At 8:20 am, my twelve-year-old daughter, Isabelle, was rushing to meet her ski group. She was 20 minutes late and stressed – she takes her skiing very seriously and was training for a race in a couple of days.
Near the competition center, she ran into one of her coaches, Joey. He looked at her, then his watch. “If this were a race day,” he told her, with a disapproving scowl, “I would tell you to turn around and go home.”
His words stung and she burst into tears. A few moments later, she was greeted by another one of her coaches, Vicky, who saw how stressed she was.
“Honey, don’t worry,” she said. “This isn’t a race. It’s okay that you’re running a little late. You’ll just catch up with your group on top of the mountain.”
Two vastly different coaches, two vastly different responses. Who’s right? I bet you have an opinion.
But that’s not the point.
My advice to Isabelle? You will have Joeys in your life and you will have Vickys. They will show up as teachers, bosses, colleagues, and friends.
So, I said to her, it’s a good idea to get used to the different responses without getting thrown off balance. You can’t control how people respond to you, but you can control how you take them in and how you respond to them.
But let’s go one step deeper. The truth is, we all have a Joey and a Vicky inside, and they can both be useful. Joey might seem unkind, but his high expectations and low tolerance for failure can be helpful in driving us to be our best. On the other hand, sometimes we need empathetic support. To some, Vicky may appear soft. But her comfort and reassurance can be useful, especially during times of stress.
Here’s the key: Be strategic and intentional about who you listen to – and when – even if the voices are inside your head. In fact, especially if the voices are inside your head. Those can be the sneakiest. It’s pretty easy to call Joey a jerk and ignore him; it’s much harder to dismiss the voice in your head because, well, it’s you.
Try this tactic: when you hear the voices, give them names and personalities. Imagine a Joey on one side, a Vicky on the other.
1. Notice the voices in your head as voices. A lot of the time, most of us simply believe what we hear – either from other people or from ourselves. If your inner voice calls you lazy, it’s hard not to think you’re lazy. It helps if you imagine it’s Joey calling you lazy instead.
2. Resist the urge to judge whether the voices in your head are right. It’s impossible to know and it doesn’t matter anyway. Are you lazy? The truth is that you probably are, in some ways. And, in other ways, you’re not. But that’s not the right question.
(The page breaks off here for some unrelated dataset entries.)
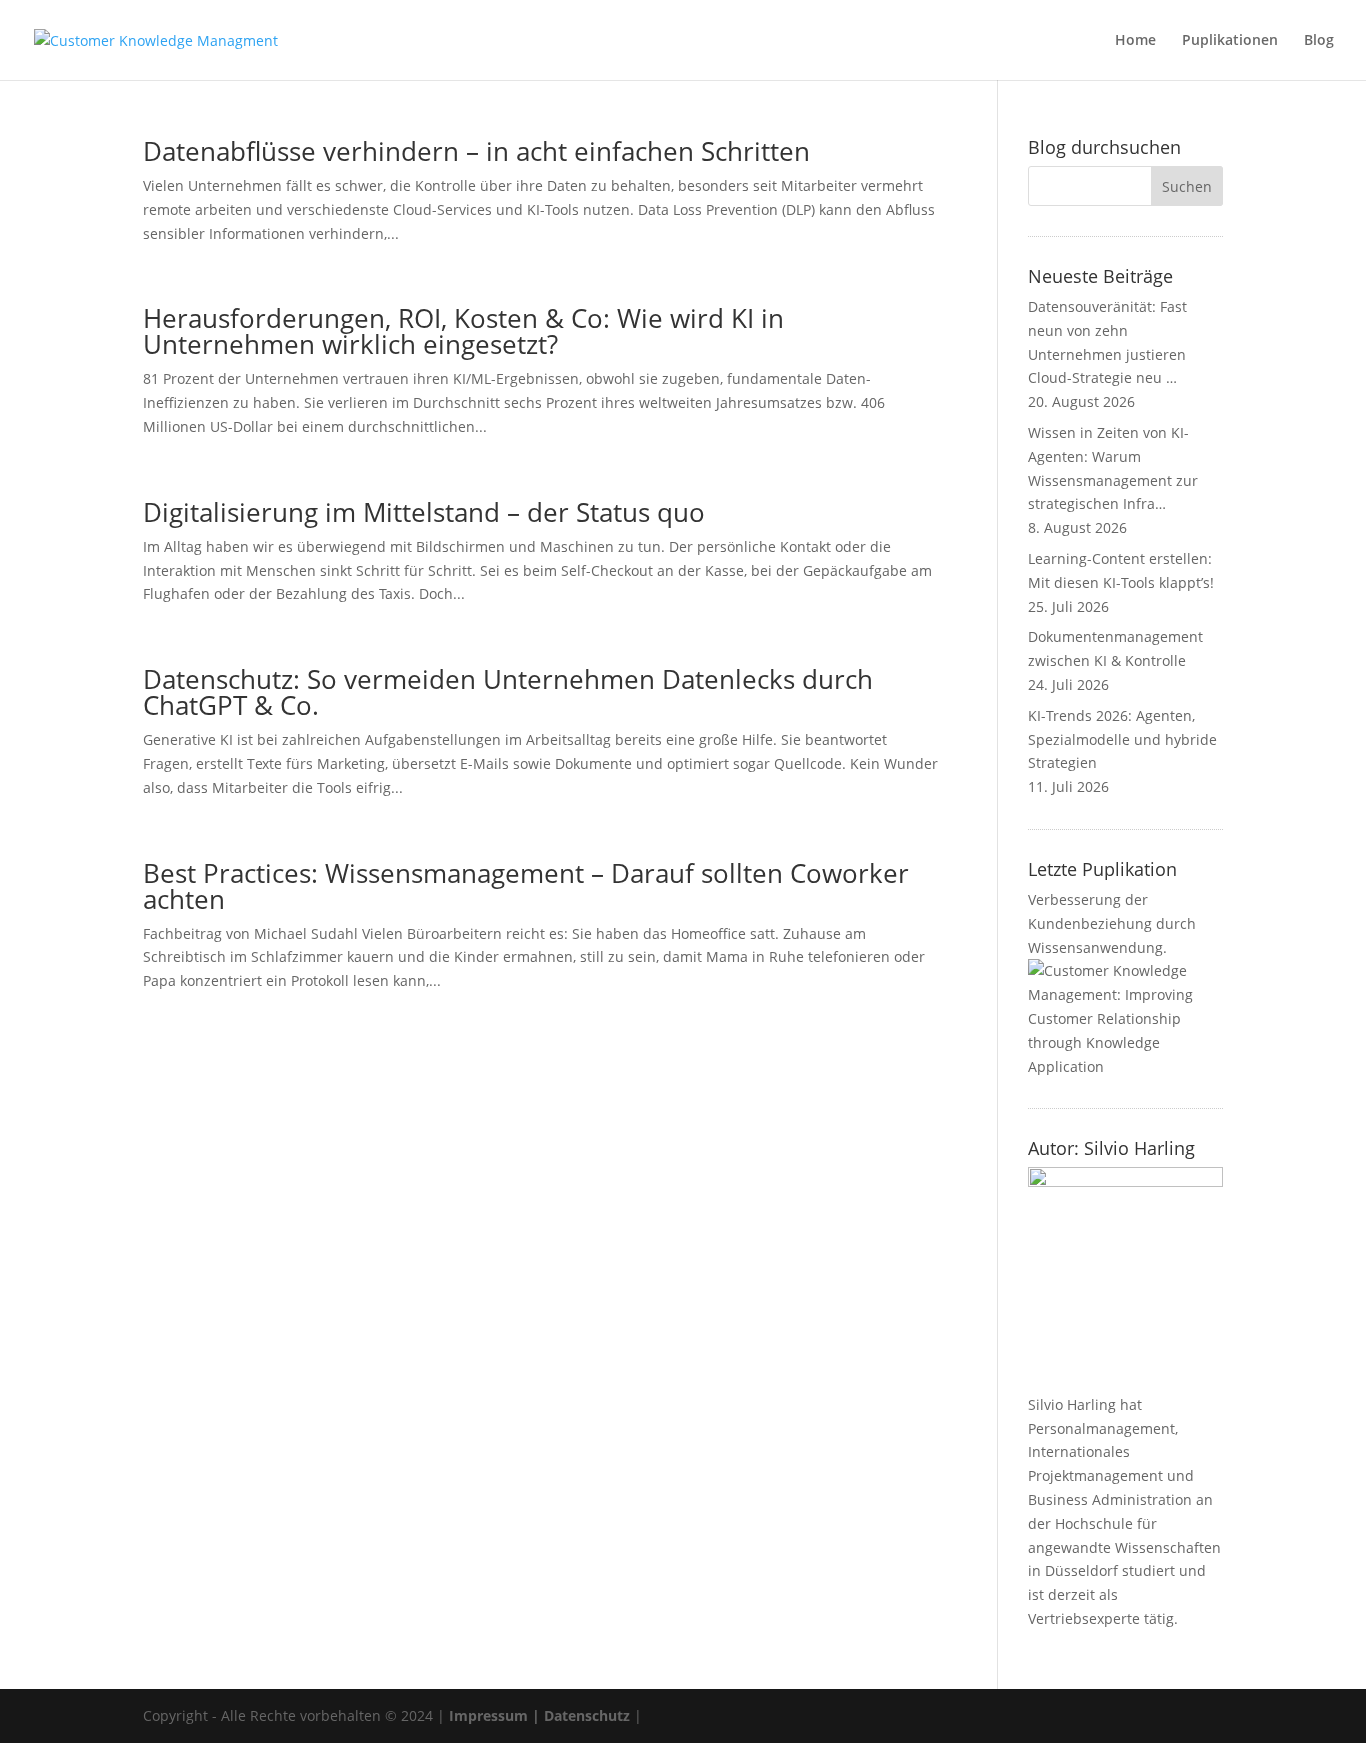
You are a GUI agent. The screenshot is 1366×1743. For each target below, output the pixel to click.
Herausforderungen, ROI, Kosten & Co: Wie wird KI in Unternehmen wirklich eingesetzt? (463, 331)
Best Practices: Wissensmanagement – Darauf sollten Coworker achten (526, 886)
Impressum (488, 1715)
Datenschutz (587, 1715)
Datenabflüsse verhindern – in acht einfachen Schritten (476, 151)
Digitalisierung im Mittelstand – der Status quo (424, 512)
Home (1135, 41)
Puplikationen (1230, 41)
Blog (1319, 41)
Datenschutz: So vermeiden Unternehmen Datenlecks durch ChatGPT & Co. (508, 692)
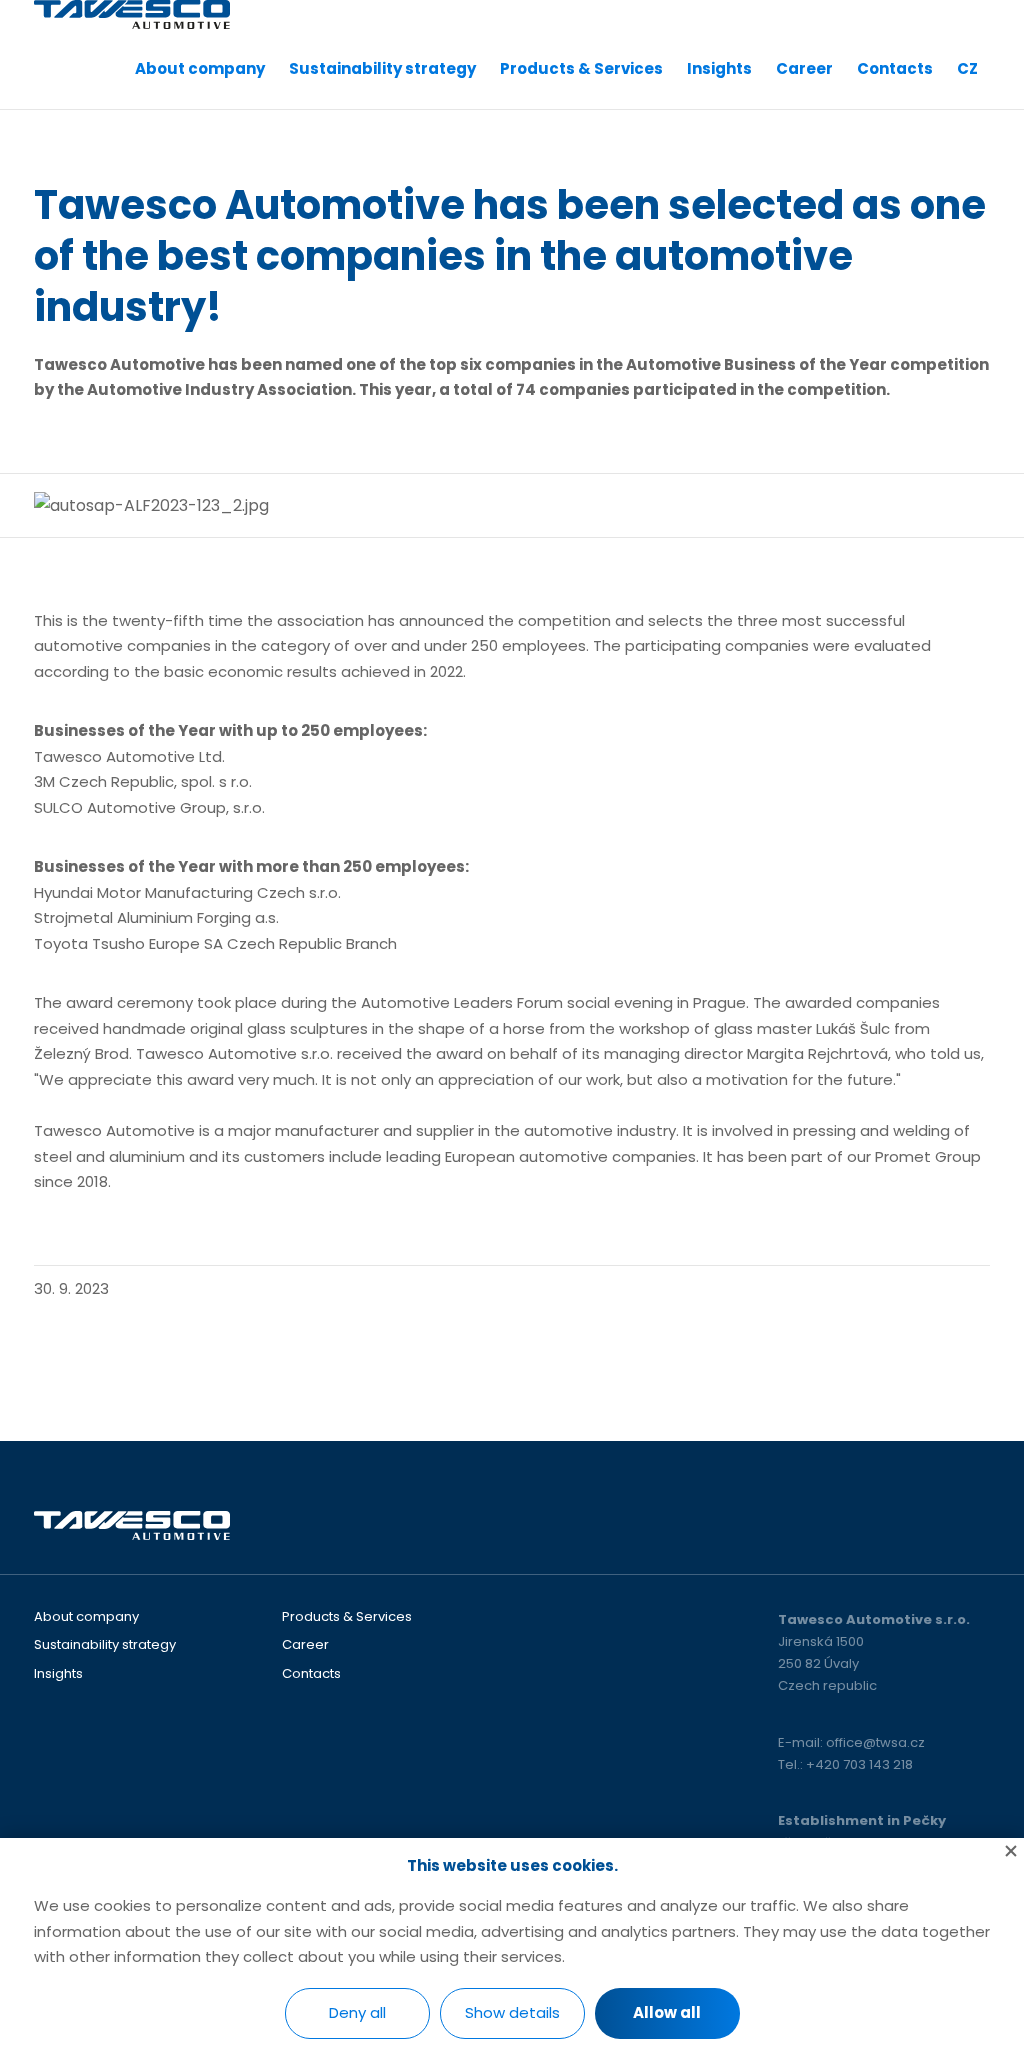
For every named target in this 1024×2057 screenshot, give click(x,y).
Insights (719, 68)
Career (804, 68)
3. Instead, think about the outcome you want and ask this question: Is what this voice is saying — and how it’s saying it — useful right now? This is the same question you should be asking if you’re confronted by an actual Joey or Vicky. Is this voice helpful to me in this particular moment? If you think it’ll motivate you, listen to it. If it will demoralize you, don’t.
This is an important skill: the ability to ignore critical voices when they’re destructive, without discounting them entirely. They might be useful another time.
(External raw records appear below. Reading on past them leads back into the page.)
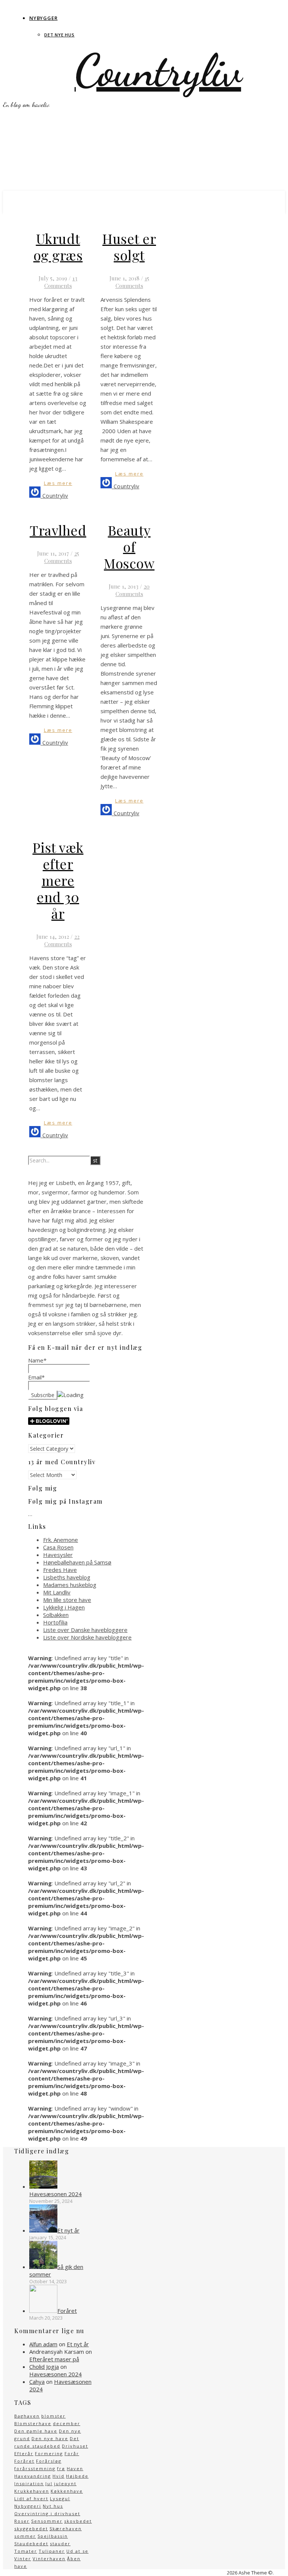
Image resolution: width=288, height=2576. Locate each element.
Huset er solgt (129, 246)
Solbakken (56, 1614)
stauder (60, 2543)
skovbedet (78, 2521)
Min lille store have (67, 1599)
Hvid (58, 2476)
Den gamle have (35, 2431)
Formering (49, 2453)
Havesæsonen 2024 (55, 2374)
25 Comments (61, 557)
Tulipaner (52, 2551)
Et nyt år (78, 2344)
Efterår (23, 2453)
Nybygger (43, 18)
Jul (48, 2483)
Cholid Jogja (44, 2366)
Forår (71, 2453)
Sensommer (47, 2521)
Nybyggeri (27, 2506)
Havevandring (32, 2476)
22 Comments (62, 940)
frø (61, 2468)
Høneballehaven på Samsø (77, 1562)
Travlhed (58, 530)
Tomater (25, 2551)
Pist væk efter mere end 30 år (58, 880)
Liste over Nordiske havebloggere (87, 1637)
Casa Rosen (58, 1547)
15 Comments (132, 281)
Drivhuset (75, 2446)
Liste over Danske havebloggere (85, 1630)
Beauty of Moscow (129, 546)
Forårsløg (49, 2461)
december (66, 2423)
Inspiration (29, 2483)
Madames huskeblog (69, 1584)
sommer (25, 2536)
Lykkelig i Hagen (64, 1607)
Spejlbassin (53, 2536)
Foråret (24, 2461)
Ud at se (77, 2551)
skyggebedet (31, 2528)
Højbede (77, 2476)
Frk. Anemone (60, 1539)
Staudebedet (31, 2543)
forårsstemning (35, 2468)
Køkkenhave (67, 2491)
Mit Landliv (56, 1592)
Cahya (37, 2381)
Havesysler (58, 1554)
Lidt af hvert (31, 2498)
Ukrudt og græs (58, 246)
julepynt (65, 2483)
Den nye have (50, 2438)
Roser (22, 2521)
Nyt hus (53, 2506)
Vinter (22, 2558)
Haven (75, 2468)
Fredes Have (60, 1569)
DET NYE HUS (59, 35)
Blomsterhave (32, 2423)
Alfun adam (43, 2344)
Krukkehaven (31, 2491)
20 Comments (133, 590)
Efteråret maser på (54, 2359)
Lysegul (60, 2498)
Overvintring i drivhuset (47, 2513)
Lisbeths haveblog (66, 1577)
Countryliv (158, 71)
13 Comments (61, 281)
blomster (53, 2416)
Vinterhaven (49, 2558)
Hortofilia (55, 1622)
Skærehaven (66, 2528)
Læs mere (58, 483)
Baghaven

The goal is flexibility. Cultivate a varied group of critics and coaches, both internal and external. Be aware of who is speaking and when you should listen.
Comfort with multiple voices is particularly important if you are a manager. You need to be able to be Joey or Vicky, depending on the situation. Sometimes, people need to feel your high expectations and disapproval. Other times, they need your gentleness and empathy. Don’t default to one or the other. Pause to assess what’s needed and then make a choice.
“It’s hard,” Isabelle told me after we spoke about the different voices and messages they brought with them, “How do I stop from thinking Joey is just a jerk? Or that I’m lame for being late?”
“He might be a jerk and you may be lame,” I said, “but not because he said so. Here’s the question: Will you be more likely to be on time tomorrow because of what he said?”
“Yes,” she conceded. “But it felt terrible.”
“And, when you feel terrible, can you hear Vicky’s voice too?”
“Yes,” she said, beginning to smile.
“Then it’s a good thing you have two coaches,” I told her.
Because sometimes, both voices are the perfect combination.
Elegant. Excellently put. You provided a very clear guideline to follow when people encounter this kind of situations.
I always had an urge to learn from Joey-type advice yet feel confident from Vicky-type advice, but was really struggling to follow what guideline I should follow in order to take good lessons out of both. Not only I suffered from it, but what bothered me more was how I couldn’t really give advice to other people when they asked me for it. Now I know I can answer this!
Your articles are so elegantly put, and very speech-like. I absolutely dig it all the time. Thanks!
Thanks for taking the time to articulate your thoughts so clearly.
It actually does add value to my life, all the way over in New Zealand!
Please keep going.
Kind regards, Antoinettte
Peter, what you write sounds great, but I’m afraid that the likely truth is you, your daughter and all people are not going to meet many or any Vickys. There are plenty of Joeys. So then one has to come up with their own Vicky and that takes some doing.